Summary of parenting law

  1. Orders in respect of children are regulated under Part VII of the Family Law Act1975 (Cth) (“the Act”). The Act defines the meaning of a “parenting order” (s 64B).

  2. When called upon to make a parenting order, the Court is enjoined to bear in mind both the objects of the legislation and the principles which underpin those objects (s 60B) in determining the nature of the parenting orders which ought properly be made (s 65D).

  3. When making parenting orders the Court is mandated to regard the child’s best interests as the paramount consideration (ss 60CA, 65AA). The Act specifies with precision the criteria which the Court must contemplate in arriving at a conclusion as to what is in the best interests of the child (s 60CC).

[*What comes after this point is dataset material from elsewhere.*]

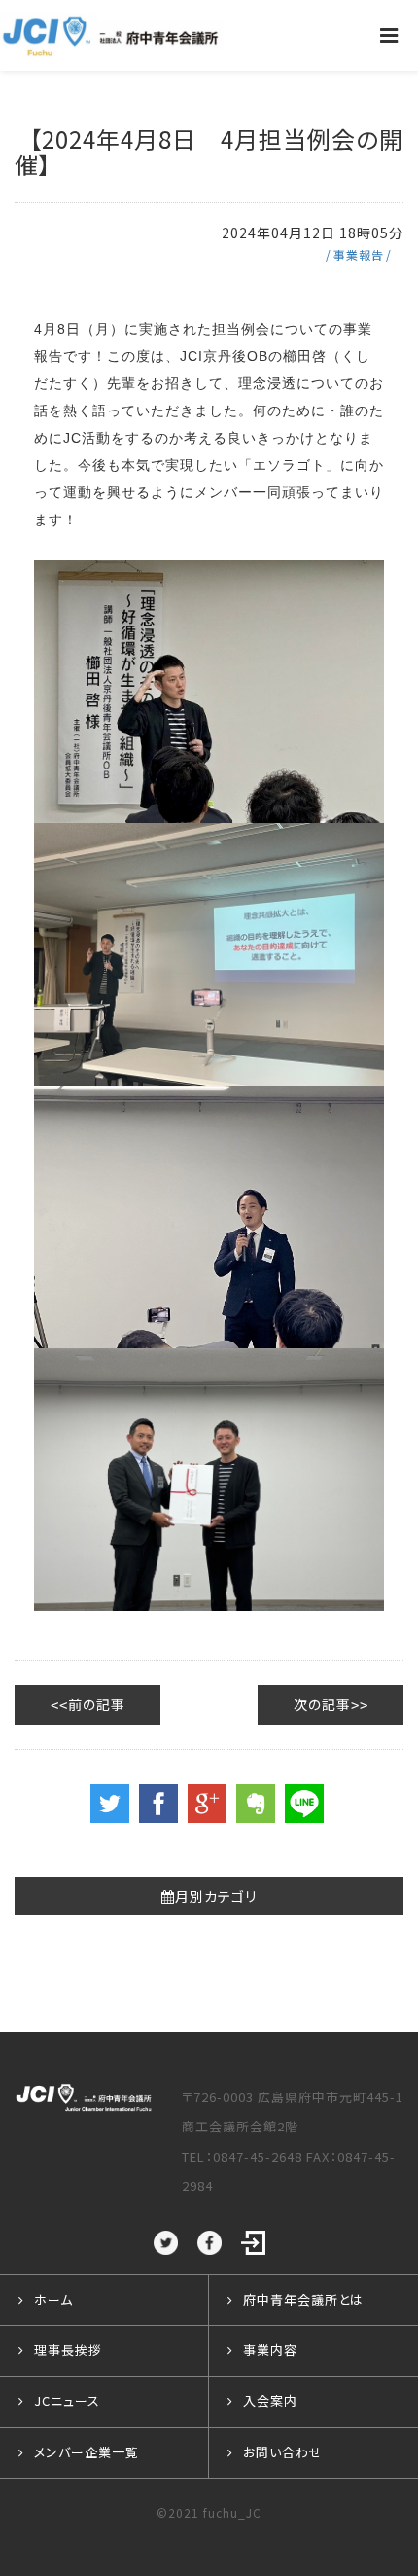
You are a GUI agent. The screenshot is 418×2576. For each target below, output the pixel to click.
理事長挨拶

  4. The Court is required to apply a rebuttable presumption that it is in the best interests of a child for the child’s parents to be allocated equal shared parental responsibility for the child (s 61DA). Parental responsibility is defined to encompass all duties, powers, responsibilities and authority conferred by law upon parents (s 61B). The legislation dictates the manner in which shared parental responsibility is to be exercised in respect of decisions relating to major long-term issues concerning the child (s 65DAC), being matters such as education, religion, culture, health, name, and changed living arrangements (s 4), and also in respect of decisions which do not relate to such major long-term issues (s 65DAE).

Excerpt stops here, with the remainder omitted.